Gravitational and Gravitoscalar Thermodynamics

TL;DR

This paper explores the thermodynamics of gravitational and gravitoscalar systems with specific boundary geometries, revealing new saddle points and conditions for stability and entropy bounds depending on the cosmological constant and scalar field parameters.

Contribution

It introduces the 'bag of gold' instanton as a new saddle point geometry for positive cosmological constant and analyzes stability and entropy bounds in gravitoscalar systems with varying parameters.

Findings

Existence of 'bag of gold' instantons only for positive cosmological constant.

Thermodynamical stability and entropy bounds are absent for Λ>0.
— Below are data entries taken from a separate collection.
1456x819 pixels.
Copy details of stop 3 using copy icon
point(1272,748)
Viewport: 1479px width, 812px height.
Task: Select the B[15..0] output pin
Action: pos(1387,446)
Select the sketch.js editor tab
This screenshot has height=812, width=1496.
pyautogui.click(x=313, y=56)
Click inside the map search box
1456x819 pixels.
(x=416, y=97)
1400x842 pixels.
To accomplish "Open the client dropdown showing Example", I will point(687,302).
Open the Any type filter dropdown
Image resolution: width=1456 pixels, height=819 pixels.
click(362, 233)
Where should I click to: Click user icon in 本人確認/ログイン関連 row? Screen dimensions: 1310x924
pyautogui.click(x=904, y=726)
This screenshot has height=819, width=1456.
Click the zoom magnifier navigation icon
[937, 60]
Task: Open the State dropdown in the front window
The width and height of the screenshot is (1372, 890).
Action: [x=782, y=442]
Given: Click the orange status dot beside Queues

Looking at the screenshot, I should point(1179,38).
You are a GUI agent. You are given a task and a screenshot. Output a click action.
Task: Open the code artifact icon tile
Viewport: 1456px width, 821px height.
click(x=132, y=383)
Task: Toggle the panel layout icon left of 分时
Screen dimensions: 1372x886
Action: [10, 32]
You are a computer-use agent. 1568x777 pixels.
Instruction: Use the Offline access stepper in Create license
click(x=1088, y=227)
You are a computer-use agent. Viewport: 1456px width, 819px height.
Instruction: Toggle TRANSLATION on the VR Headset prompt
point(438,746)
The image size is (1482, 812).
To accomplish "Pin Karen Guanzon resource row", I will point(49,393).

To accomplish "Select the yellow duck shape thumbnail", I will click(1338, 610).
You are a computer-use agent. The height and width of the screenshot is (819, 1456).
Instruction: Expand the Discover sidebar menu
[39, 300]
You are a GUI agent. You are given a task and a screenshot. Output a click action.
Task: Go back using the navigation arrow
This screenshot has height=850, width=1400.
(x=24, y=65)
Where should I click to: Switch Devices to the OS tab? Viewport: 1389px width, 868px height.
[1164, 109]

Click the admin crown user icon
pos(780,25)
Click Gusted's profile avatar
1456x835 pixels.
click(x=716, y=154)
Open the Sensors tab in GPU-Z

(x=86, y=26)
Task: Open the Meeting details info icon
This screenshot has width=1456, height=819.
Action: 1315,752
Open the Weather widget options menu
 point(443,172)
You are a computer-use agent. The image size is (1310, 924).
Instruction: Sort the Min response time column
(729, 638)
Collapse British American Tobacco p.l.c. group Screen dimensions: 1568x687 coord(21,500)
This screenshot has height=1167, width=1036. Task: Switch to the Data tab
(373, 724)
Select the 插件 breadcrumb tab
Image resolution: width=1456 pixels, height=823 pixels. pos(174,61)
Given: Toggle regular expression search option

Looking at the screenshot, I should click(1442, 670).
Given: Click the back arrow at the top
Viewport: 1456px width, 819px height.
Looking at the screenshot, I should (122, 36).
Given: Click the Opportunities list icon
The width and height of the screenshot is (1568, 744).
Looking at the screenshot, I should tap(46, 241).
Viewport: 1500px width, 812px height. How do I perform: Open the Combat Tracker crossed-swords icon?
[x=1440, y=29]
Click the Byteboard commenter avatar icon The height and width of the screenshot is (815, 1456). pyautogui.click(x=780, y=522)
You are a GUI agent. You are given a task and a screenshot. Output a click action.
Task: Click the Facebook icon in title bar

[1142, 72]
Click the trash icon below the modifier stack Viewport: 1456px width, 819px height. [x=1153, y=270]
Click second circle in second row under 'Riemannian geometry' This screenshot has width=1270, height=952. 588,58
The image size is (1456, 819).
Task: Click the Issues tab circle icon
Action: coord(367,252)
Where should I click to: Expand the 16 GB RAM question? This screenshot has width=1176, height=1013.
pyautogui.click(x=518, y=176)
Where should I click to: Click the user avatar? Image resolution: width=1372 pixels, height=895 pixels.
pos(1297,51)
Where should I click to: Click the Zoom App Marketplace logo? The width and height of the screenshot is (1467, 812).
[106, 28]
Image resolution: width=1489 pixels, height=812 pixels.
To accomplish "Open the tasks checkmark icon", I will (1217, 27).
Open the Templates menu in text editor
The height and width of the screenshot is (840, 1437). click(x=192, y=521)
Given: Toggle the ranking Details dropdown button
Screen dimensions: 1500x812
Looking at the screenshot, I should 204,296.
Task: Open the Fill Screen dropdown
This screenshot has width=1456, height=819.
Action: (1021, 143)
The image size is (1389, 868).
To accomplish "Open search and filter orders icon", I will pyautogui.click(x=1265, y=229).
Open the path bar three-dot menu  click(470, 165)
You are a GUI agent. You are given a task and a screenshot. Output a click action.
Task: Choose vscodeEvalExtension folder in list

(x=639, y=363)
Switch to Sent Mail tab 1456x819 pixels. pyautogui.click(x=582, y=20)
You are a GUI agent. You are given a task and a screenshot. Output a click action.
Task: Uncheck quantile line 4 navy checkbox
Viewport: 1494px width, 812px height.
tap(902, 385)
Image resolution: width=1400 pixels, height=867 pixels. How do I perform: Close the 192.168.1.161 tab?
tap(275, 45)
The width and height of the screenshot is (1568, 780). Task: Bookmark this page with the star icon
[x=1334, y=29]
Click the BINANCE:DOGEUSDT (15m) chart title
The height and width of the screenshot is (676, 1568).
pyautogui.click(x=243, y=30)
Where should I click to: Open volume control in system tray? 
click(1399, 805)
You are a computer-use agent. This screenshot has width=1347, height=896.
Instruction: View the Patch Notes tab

Stability and entropy bounds can be restored in gravitoscalar systems under certain conditions.

Abstract

Gravitational thermodynamics and gravitoscalar thermodynamics with $S^2 \times \mathbb{R}$ boundary geometry are investigated through the partition function, assuming that all Euclidean saddle point geometries contribute to the path integral and dominant ones are in the $B^3 \times S^1$ or $S^2 \times Disc$ topology sector. In the first part, I concentrate on the purely gravitational case with or without a cosmological constant and show there exists a new type of saddle point geometry, which I call the "bag of gold(BG) instanton," only for the $\Lambda>0$ case. Because of this existence, thermodynamical stability of the system and the entropy bound are absent for $\Lambda>0$, these being universal properties for $\Lambda \leq 0$. In the second part, I investigate the thermodynamical properties of a gravity-scalar system with a $\varphi^2$ potential. I show that when $\Lambda \leq 0$ and the boundary value of scalar field $J_{\varphi}$ is below some value, then the entropy bound and thermodynamical stability do exist. When either condition on the parameters does not hold, however, thermodynamical stability is (partially) broken. The properties of the system and the relation between BG instantons and the breakdown are discussed in detail.